TASK STATEMENT
An exact copy of the records below is needed, with every picture left out.

** Opening DATA FOR ANALYSIS block **

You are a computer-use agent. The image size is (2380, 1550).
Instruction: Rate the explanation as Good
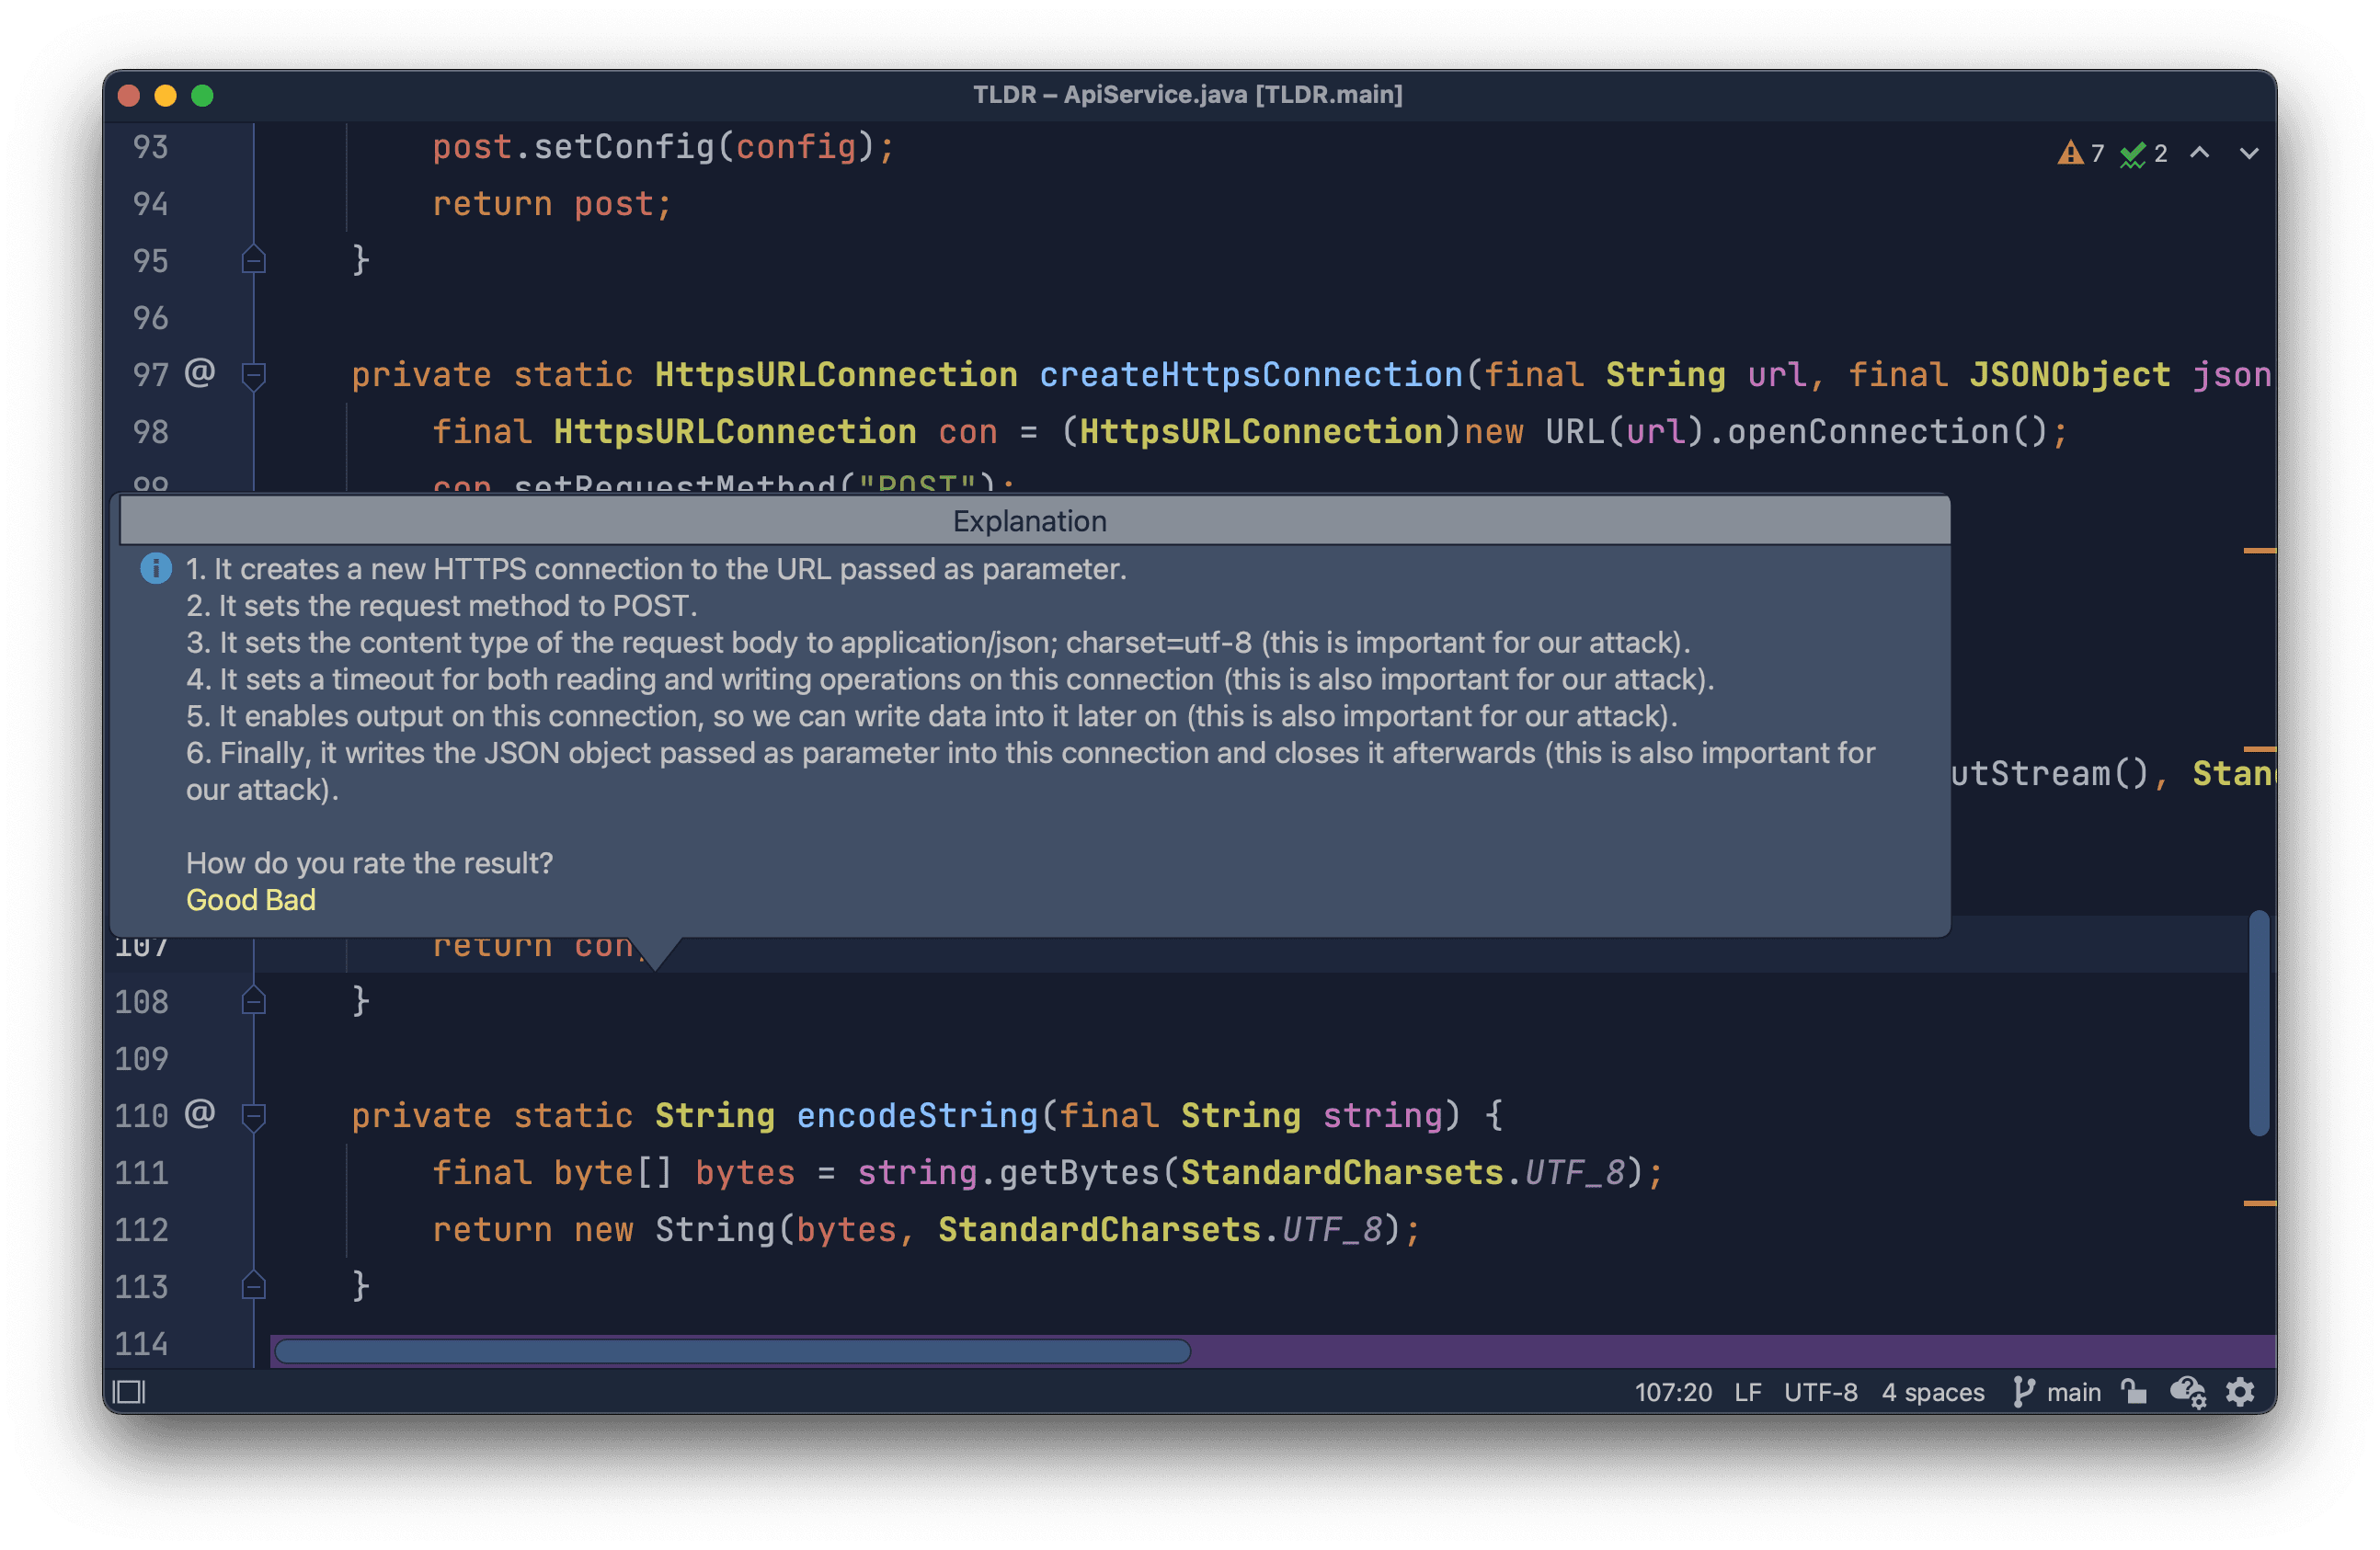(x=222, y=900)
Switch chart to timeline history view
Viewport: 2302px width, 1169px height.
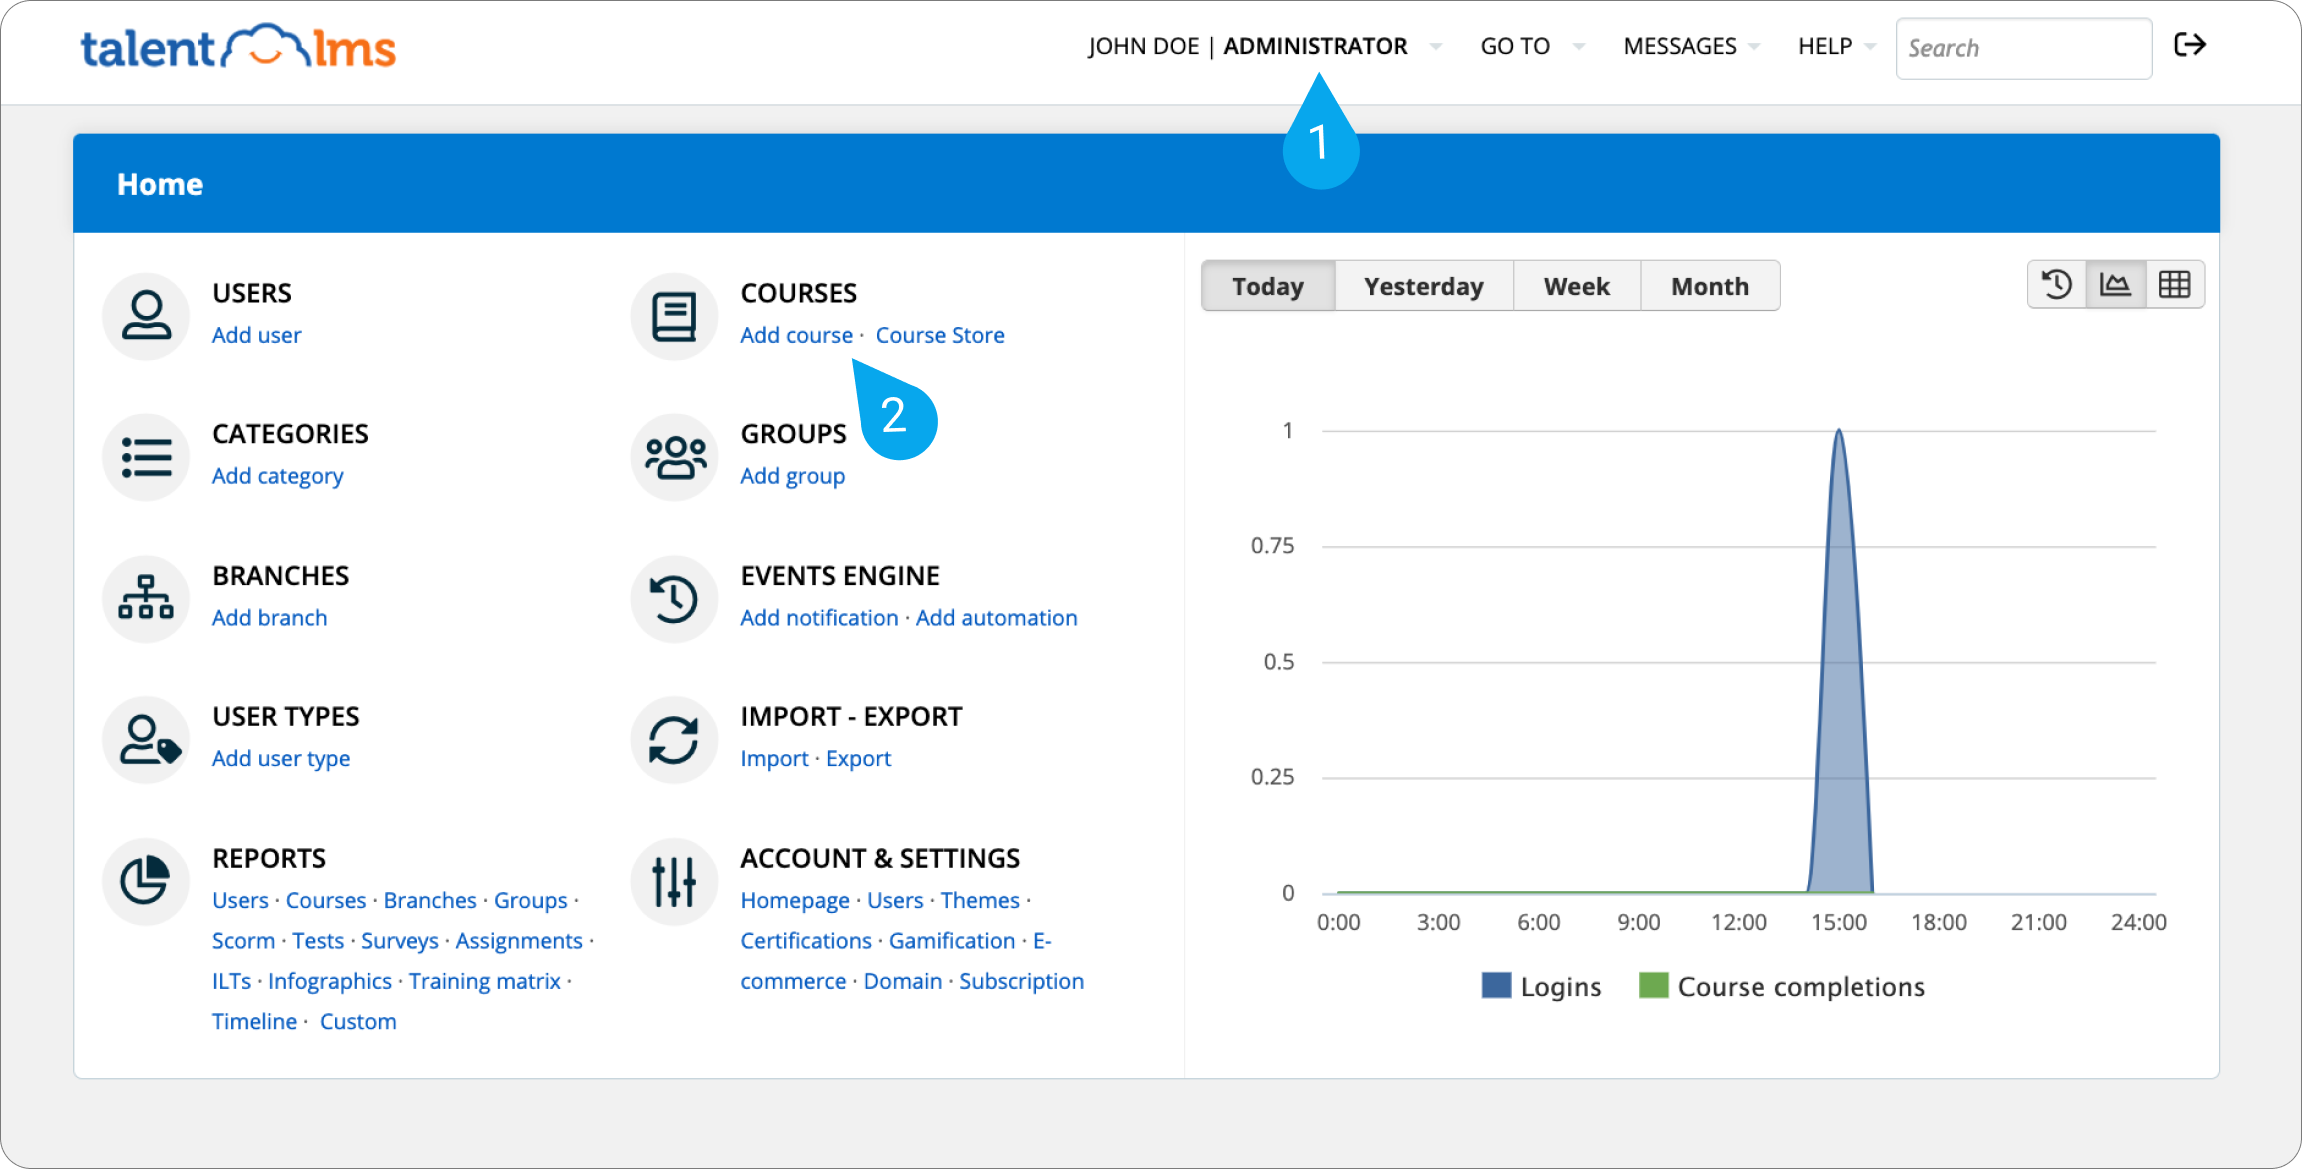click(x=2056, y=284)
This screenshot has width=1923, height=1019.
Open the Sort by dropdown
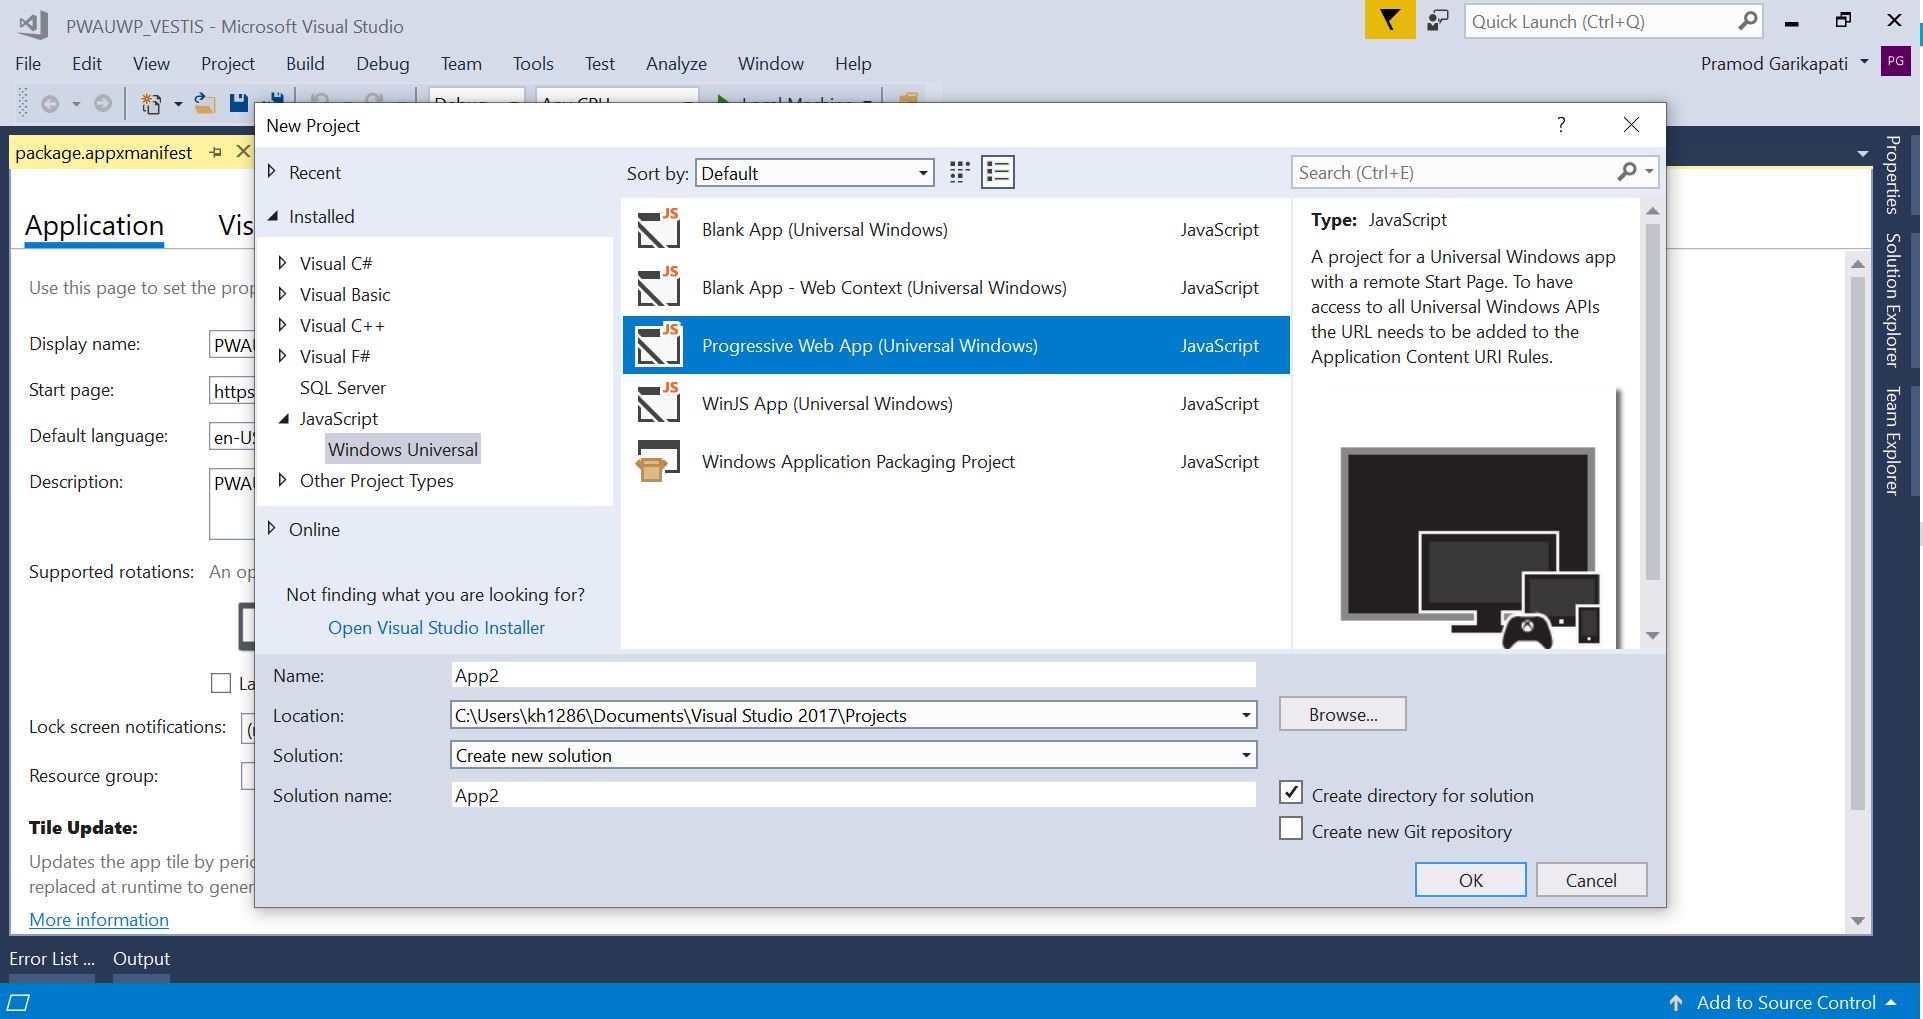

** Closing DATA FOR ANALYSIS block **

RESULT
You are a computer-use agent. The image size is (2380, 1550).
Instruction: Rate the explanation as Good
(x=222, y=900)
Switch chart to timeline history view
Viewport: 2302px width, 1169px height.
click(x=2056, y=284)
This screenshot has width=1923, height=1019.
Open the Sort by dropdown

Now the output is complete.